Data shown —
# # #

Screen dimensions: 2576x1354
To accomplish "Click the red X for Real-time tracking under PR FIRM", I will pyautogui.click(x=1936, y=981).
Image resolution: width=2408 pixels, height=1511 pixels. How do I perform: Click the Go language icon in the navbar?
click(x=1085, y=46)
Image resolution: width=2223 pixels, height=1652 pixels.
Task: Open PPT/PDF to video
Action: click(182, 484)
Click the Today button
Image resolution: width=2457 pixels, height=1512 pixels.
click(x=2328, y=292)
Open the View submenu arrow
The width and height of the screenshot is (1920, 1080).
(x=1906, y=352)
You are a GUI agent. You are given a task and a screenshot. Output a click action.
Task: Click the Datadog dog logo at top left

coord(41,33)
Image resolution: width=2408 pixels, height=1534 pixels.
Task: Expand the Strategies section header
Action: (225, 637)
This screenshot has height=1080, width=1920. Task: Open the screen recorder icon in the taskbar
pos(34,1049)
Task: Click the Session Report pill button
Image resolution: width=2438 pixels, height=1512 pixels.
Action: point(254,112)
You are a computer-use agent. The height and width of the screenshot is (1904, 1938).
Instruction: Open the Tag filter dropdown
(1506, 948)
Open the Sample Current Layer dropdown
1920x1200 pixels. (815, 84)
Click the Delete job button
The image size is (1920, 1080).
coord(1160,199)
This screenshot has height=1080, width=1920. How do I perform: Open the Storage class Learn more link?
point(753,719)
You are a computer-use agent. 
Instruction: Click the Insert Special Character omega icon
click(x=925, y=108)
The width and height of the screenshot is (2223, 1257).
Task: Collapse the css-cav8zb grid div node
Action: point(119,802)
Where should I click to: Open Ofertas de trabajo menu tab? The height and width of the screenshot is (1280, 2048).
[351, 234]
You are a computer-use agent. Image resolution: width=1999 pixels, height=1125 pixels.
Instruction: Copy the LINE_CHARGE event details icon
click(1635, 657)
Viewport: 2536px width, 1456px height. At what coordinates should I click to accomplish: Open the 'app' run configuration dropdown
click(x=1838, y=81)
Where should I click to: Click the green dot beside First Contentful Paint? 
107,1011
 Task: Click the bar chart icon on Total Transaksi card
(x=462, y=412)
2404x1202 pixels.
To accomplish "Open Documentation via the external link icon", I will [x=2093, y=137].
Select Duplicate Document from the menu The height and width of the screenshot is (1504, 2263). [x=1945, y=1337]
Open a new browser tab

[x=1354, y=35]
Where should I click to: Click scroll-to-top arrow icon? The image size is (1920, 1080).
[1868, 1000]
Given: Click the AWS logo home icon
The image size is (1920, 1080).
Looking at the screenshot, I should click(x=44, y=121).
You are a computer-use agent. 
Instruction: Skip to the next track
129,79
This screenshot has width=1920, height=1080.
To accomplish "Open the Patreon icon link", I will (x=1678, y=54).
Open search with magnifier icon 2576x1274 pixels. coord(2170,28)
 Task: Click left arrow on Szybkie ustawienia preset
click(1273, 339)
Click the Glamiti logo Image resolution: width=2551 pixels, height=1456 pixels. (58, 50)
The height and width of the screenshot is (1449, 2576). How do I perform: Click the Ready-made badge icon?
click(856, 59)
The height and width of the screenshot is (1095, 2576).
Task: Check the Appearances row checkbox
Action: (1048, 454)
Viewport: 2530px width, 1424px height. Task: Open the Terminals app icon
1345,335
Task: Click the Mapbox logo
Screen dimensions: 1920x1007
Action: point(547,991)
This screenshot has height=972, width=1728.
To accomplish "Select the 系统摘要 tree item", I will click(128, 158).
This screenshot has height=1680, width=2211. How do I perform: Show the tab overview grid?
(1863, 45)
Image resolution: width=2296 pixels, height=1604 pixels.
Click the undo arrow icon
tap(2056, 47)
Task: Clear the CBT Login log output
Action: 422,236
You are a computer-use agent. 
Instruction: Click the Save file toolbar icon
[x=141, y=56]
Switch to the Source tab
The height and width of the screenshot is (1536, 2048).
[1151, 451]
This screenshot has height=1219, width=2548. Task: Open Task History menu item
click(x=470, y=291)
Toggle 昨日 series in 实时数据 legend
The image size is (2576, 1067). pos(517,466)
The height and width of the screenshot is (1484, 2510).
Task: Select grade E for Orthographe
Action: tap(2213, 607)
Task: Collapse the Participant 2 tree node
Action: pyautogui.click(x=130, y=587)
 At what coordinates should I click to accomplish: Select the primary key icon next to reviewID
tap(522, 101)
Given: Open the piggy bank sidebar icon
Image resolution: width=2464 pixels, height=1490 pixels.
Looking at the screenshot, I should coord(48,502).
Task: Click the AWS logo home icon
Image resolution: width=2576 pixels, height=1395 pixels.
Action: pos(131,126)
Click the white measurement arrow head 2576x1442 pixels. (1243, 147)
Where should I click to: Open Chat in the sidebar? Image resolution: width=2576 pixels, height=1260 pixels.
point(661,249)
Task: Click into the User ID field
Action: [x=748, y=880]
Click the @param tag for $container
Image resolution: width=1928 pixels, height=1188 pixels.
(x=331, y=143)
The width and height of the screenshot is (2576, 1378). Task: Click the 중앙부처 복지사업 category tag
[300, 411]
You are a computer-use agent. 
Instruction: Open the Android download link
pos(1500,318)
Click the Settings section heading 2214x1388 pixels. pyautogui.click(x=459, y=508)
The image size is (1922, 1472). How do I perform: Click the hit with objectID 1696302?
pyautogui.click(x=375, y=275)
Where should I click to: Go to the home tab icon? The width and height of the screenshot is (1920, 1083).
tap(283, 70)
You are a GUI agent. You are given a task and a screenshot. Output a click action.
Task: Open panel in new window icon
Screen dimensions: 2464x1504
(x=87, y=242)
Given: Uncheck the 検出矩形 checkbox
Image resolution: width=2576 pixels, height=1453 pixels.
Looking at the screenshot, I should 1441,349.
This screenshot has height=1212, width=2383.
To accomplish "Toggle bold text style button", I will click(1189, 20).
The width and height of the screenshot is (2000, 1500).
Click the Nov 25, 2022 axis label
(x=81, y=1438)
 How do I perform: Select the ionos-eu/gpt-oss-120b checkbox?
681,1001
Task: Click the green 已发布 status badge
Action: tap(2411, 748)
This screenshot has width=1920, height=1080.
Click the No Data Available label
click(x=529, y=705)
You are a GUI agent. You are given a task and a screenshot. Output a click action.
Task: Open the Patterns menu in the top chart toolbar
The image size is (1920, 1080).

# # #

Task statement — Everything from the first line above up to and including the line that contains "2404x1202 pixels." should be printed exactly; please print only that.

Answer to the exercise —
Screen dimensions: 2576x1354
To accomplish "Click the red X for Real-time tracking under PR FIRM", I will pyautogui.click(x=1936, y=981).
Image resolution: width=2408 pixels, height=1511 pixels. How do I perform: Click the Go language icon in the navbar?
click(x=1085, y=46)
Image resolution: width=2223 pixels, height=1652 pixels.
Task: Open PPT/PDF to video
Action: click(182, 484)
Click the Today button
Image resolution: width=2457 pixels, height=1512 pixels.
click(x=2328, y=292)
Open the View submenu arrow
The width and height of the screenshot is (1920, 1080).
(x=1906, y=352)
You are a GUI agent. You are given a task and a screenshot. Output a click action.
Task: Click the Datadog dog logo at top left

coord(41,33)
Image resolution: width=2408 pixels, height=1534 pixels.
Task: Expand the Strategies section header
Action: (225, 637)
This screenshot has height=1080, width=1920. Task: Open the screen recorder icon in the taskbar
pos(34,1049)
Task: Click the Session Report pill button
Image resolution: width=2438 pixels, height=1512 pixels.
Action: point(254,112)
You are a computer-use agent. The height and width of the screenshot is (1904, 1938).
Instruction: Open the Tag filter dropdown
(1506, 948)
Open the Sample Current Layer dropdown
1920x1200 pixels. (815, 84)
Click the Delete job button
The image size is (1920, 1080).
coord(1160,199)
This screenshot has height=1080, width=1920. How do I perform: Open the Storage class Learn more link?
point(753,719)
You are a computer-use agent. 
Instruction: Click the Insert Special Character omega icon
click(x=925, y=108)
The width and height of the screenshot is (2223, 1257).
Task: Collapse the css-cav8zb grid div node
Action: point(119,802)
Where should I click to: Open Ofertas de trabajo menu tab? The height and width of the screenshot is (1280, 2048).
[351, 234]
You are a computer-use agent. Image resolution: width=1999 pixels, height=1125 pixels.
Instruction: Copy the LINE_CHARGE event details icon
click(1635, 657)
Viewport: 2536px width, 1456px height. At what coordinates should I click to accomplish: Open the 'app' run configuration dropdown
click(x=1838, y=81)
Where should I click to: Click the green dot beside First Contentful Paint? 
107,1011
 Task: Click the bar chart icon on Total Transaksi card
(x=462, y=412)
2404x1202 pixels.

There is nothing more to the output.